# The exercise
Copy out the part of the material that opens with the line containing "Screen dimensions: 941x444" and closes with the line containing "will [55, 42].", including both of those lines.

# Given records
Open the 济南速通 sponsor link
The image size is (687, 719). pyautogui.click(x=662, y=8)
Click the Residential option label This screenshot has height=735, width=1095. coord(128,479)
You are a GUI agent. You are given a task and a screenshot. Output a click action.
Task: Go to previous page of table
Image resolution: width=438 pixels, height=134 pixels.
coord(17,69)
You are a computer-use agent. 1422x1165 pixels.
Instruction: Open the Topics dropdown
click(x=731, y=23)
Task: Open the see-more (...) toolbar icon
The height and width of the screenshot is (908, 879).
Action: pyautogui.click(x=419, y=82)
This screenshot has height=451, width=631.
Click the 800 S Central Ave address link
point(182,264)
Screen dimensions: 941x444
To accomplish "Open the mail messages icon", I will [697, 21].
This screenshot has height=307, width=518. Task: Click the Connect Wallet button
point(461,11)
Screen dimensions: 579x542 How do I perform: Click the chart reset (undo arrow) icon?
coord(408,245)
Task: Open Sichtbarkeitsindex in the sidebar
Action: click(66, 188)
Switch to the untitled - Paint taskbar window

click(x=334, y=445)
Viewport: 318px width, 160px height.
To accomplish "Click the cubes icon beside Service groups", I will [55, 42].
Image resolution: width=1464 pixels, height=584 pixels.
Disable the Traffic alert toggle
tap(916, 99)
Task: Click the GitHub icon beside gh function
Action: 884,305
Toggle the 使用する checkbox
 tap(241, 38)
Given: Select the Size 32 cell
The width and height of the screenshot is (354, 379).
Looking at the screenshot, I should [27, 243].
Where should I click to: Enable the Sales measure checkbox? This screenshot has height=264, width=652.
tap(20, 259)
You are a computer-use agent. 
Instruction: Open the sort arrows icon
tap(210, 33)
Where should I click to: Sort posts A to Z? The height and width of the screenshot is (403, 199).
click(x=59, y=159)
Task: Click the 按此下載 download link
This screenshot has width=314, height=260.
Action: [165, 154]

# Answer to the problem
Screen dimensions: 941x444
To accomplish "Open the mail messages icon", I will [697, 21].
This screenshot has height=307, width=518. Task: Click the Connect Wallet button
point(461,11)
Screen dimensions: 579x542 How do I perform: Click the chart reset (undo arrow) icon?
coord(408,245)
Task: Open Sichtbarkeitsindex in the sidebar
Action: click(66, 188)
Switch to the untitled - Paint taskbar window

click(x=334, y=445)
Viewport: 318px width, 160px height.
To accomplish "Click the cubes icon beside Service groups", I will [55, 42].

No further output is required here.